10. DEPOSIT. In the event this Order is cancelled for good cause, Seller shall return any deposit made by Buyer to Seller within three (3) business days of the same. In the event this Order is cancelled for any reason without good cause but prior to Seller’s manufacture of custom goods, Seller shall be entitled to retain half of the Deposit. In all other cases of cancellation, Seller shall be entitled to retain the Deposit. Buyer hereby retains a security interest in any Deposit made with respect to the goods or services to be delivered hereunder, together with the proceeds from the sale or other disposition thereof, until Seller has satisfied its obligation hereunder. Seller shall, upon request of Buyer, execute all documents and financing statement necessary to perfect such security interest.

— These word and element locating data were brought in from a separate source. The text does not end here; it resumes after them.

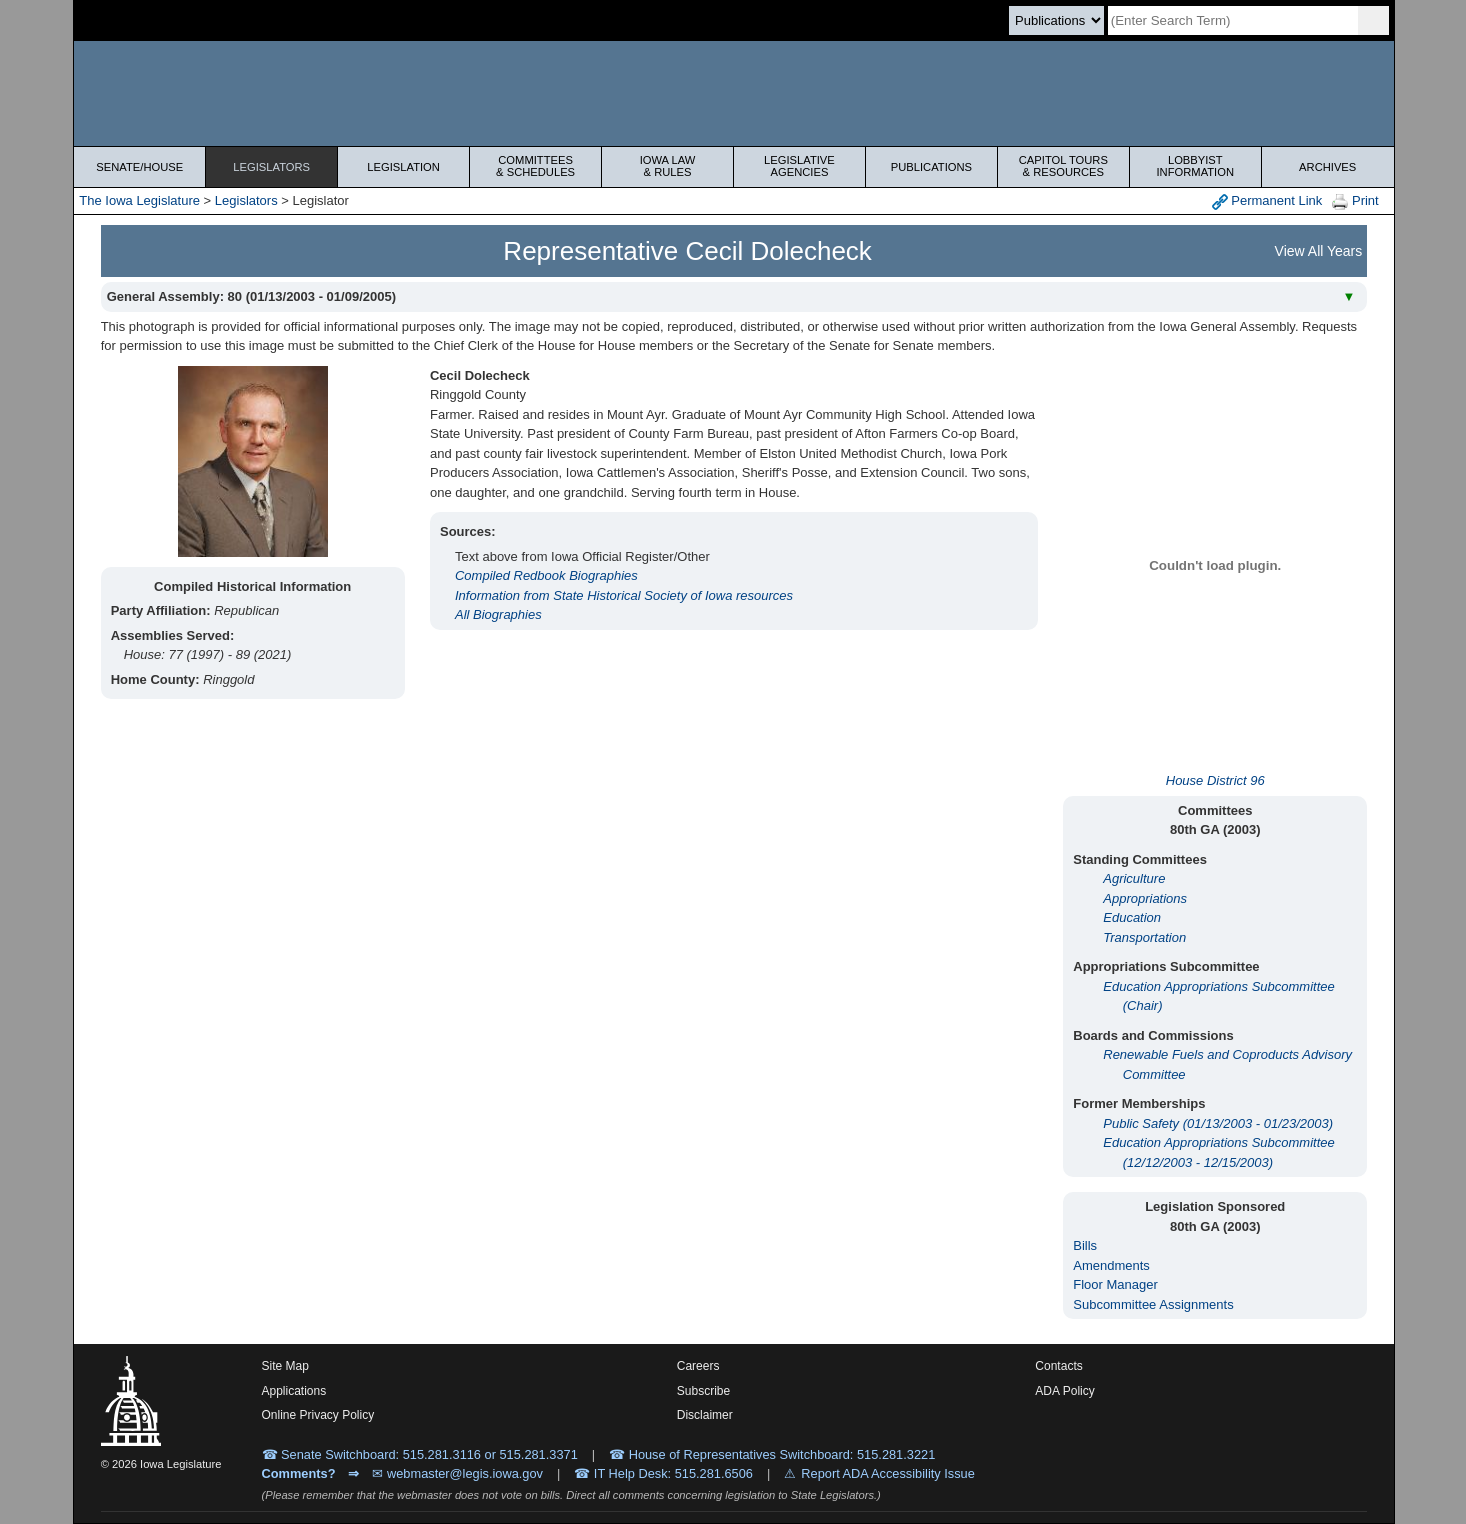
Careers (698, 1366)
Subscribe (703, 1391)
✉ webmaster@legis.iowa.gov (457, 1473)
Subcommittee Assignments (1153, 1304)
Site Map (285, 1366)
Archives (1327, 167)
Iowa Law (667, 166)
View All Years (1319, 251)
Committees (535, 166)
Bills (1085, 1245)
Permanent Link (1267, 201)
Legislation (403, 167)
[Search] (1233, 20)
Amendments (1111, 1265)
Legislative (799, 166)
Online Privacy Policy (318, 1415)
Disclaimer (705, 1415)
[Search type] (1056, 20)
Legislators (271, 167)
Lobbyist (1195, 166)
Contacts (1058, 1366)
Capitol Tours (1063, 166)
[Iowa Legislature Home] (733, 93)
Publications (931, 167)
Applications (294, 1391)
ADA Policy (1064, 1391)
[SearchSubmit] (1373, 20)
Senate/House (139, 167)
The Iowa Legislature (139, 200)
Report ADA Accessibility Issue (888, 1473)
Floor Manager (1115, 1284)
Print (1355, 201)
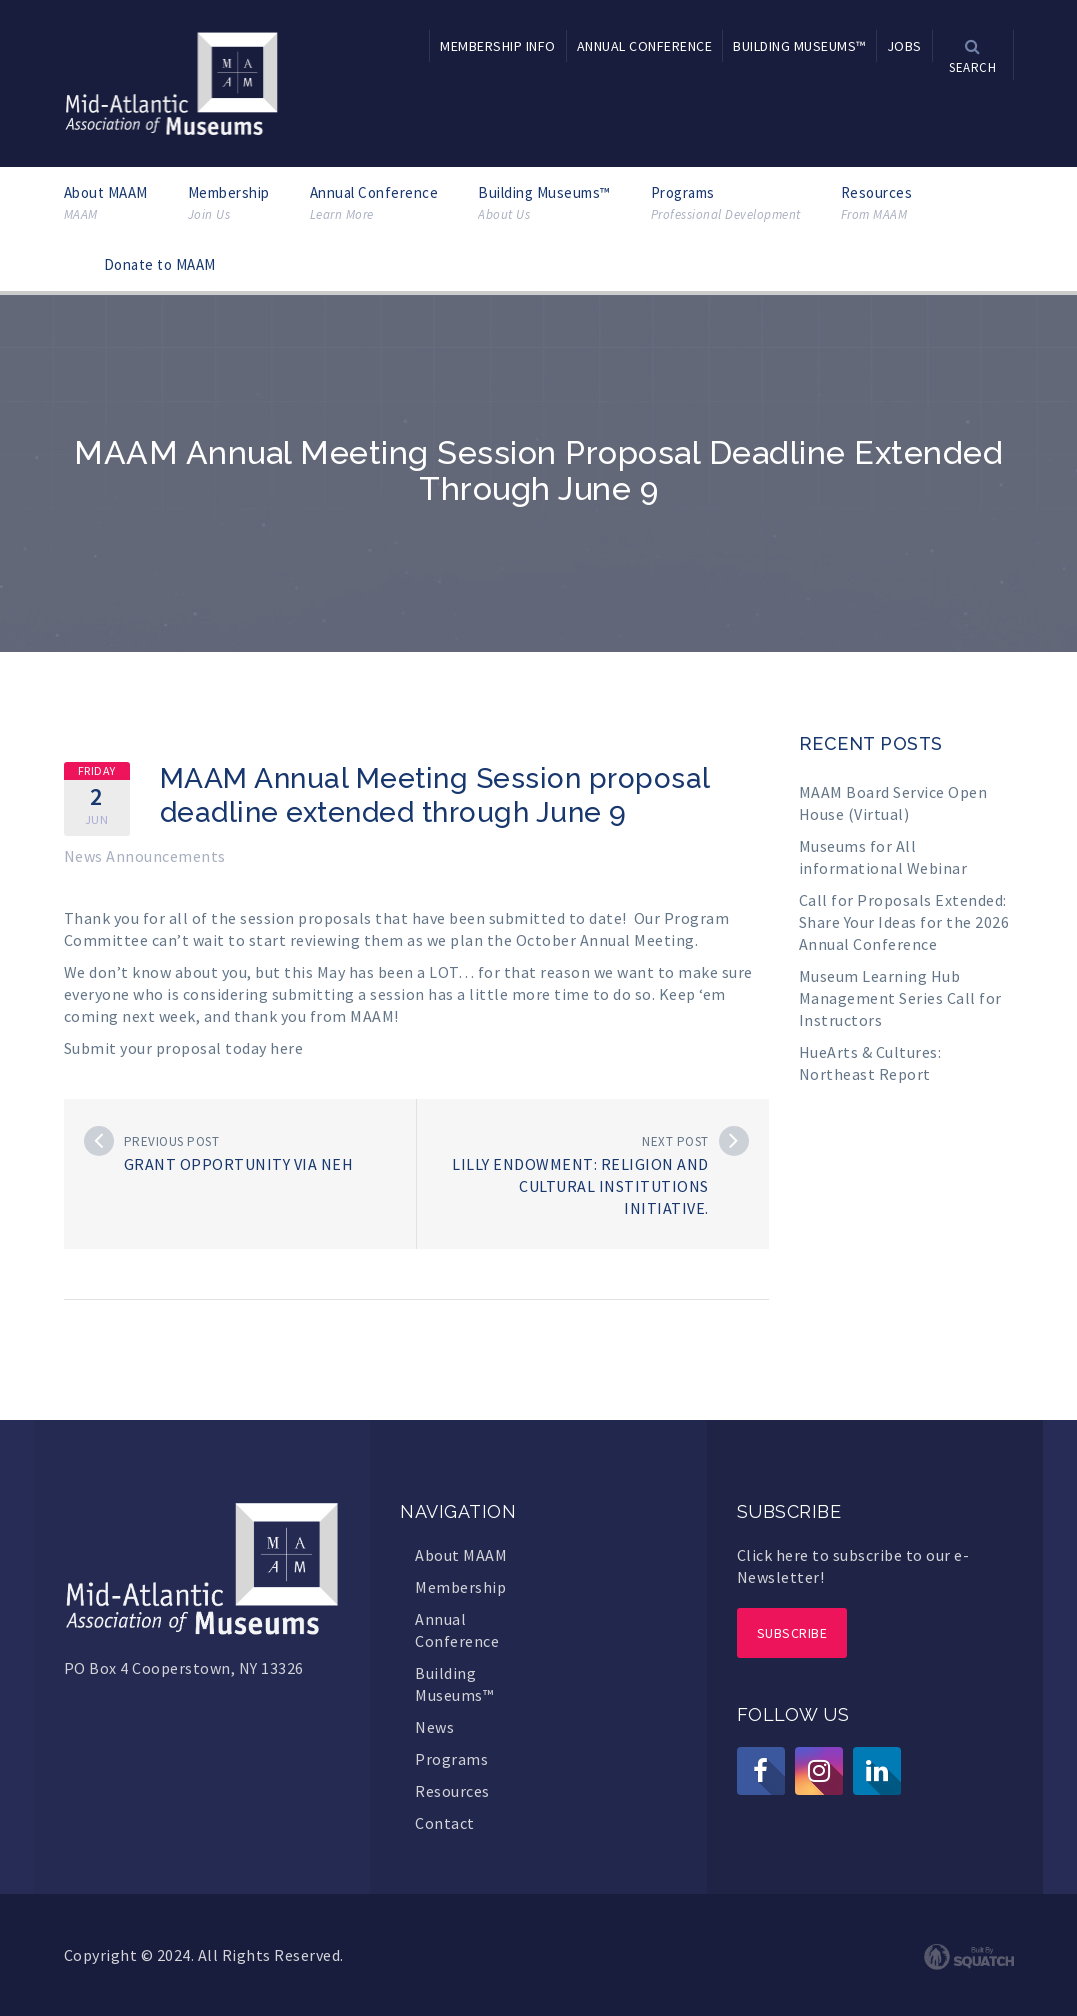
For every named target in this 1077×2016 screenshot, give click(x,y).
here (286, 1048)
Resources (877, 203)
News (434, 1727)
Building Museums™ (544, 203)
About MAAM (106, 203)
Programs (726, 203)
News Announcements (145, 856)
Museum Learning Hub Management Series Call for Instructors (900, 998)
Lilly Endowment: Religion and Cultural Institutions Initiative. (580, 1186)
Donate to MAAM (160, 264)
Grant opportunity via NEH (239, 1164)
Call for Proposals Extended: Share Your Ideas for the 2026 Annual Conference (904, 922)
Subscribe (792, 1633)
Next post (675, 1141)
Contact (445, 1823)
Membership (229, 203)
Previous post (172, 1141)
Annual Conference (374, 203)
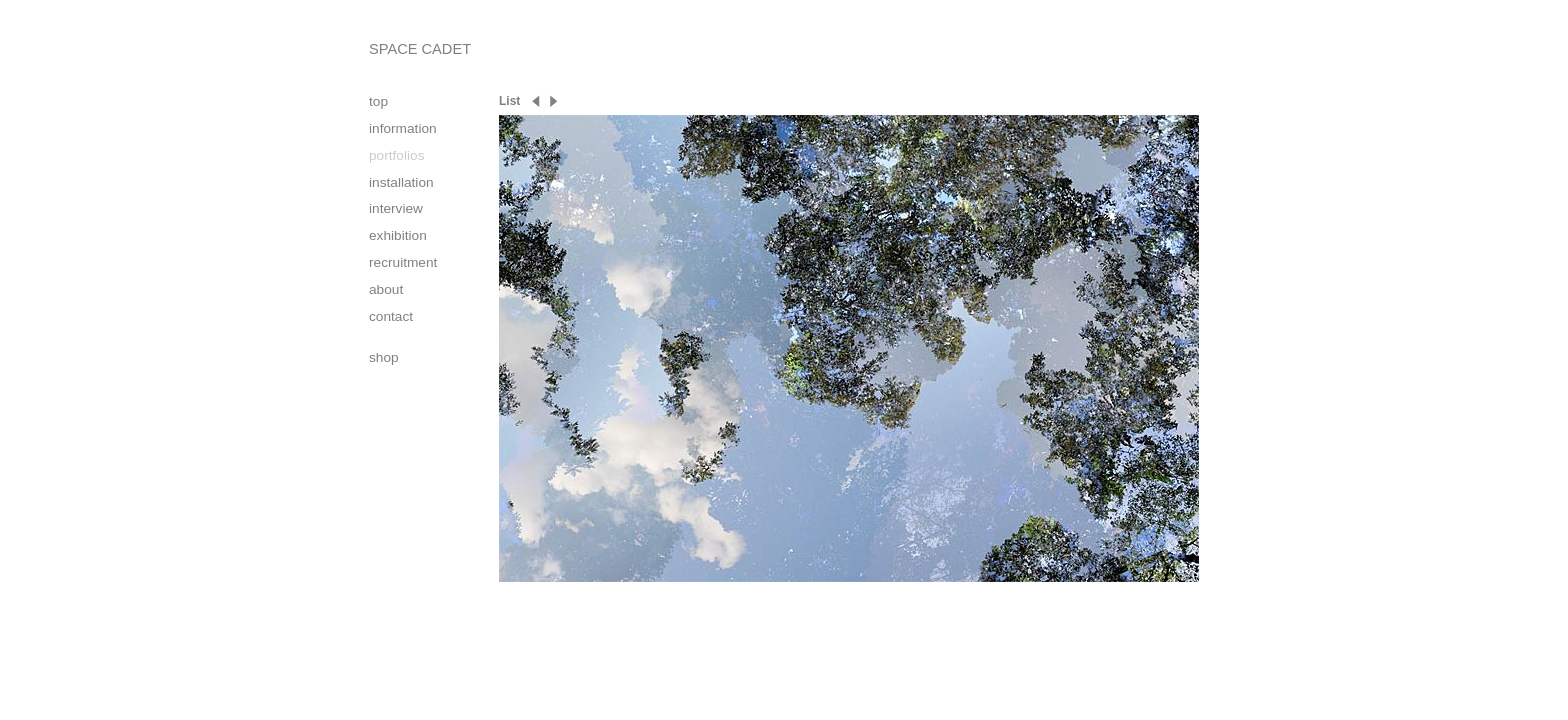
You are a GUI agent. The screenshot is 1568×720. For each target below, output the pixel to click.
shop (384, 357)
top (378, 101)
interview (396, 208)
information (403, 128)
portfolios (396, 155)
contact (391, 316)
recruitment (403, 262)
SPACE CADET (420, 49)
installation (401, 182)
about (386, 289)
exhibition (398, 235)
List (509, 101)
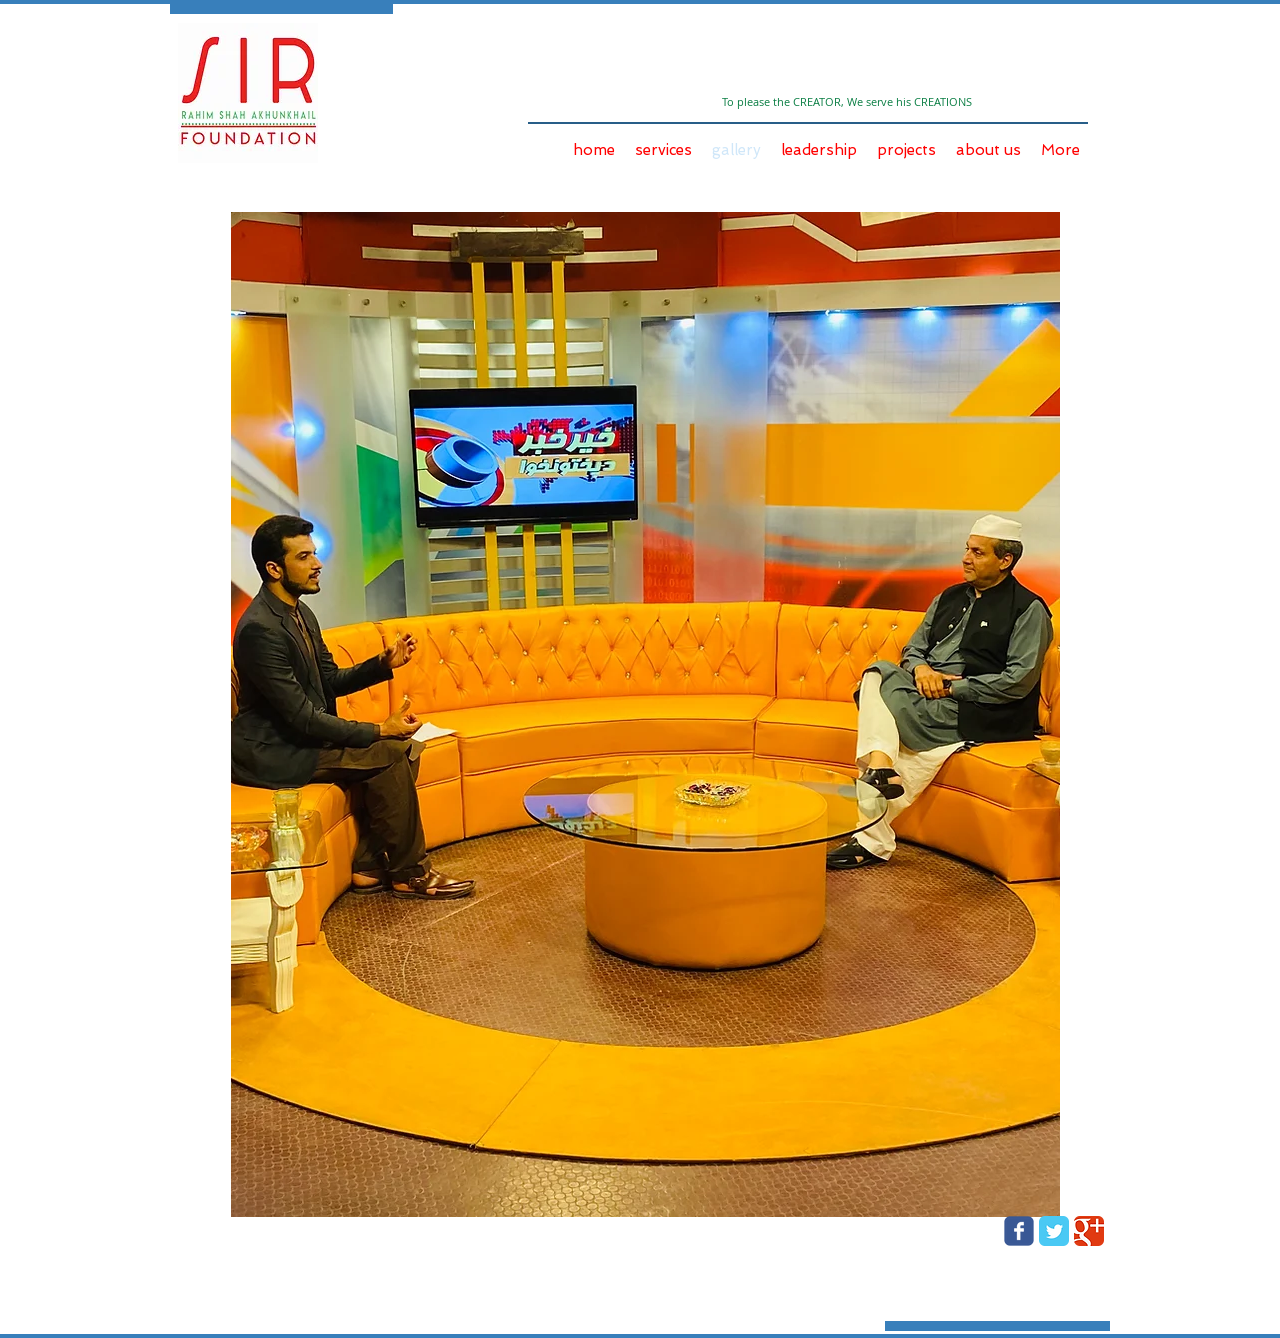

11. APPROVAL OF CHANGES. For any custom Smooth-Bor component, Seller shall obtain Smooth-Bor’s written approval prior to making any change to the production method/materials (including those of a sub-contractor); a sub-contractor; test methods/equipment; and/or relocating production sites supplier must notify the buyer of any changes to the supplied products or services.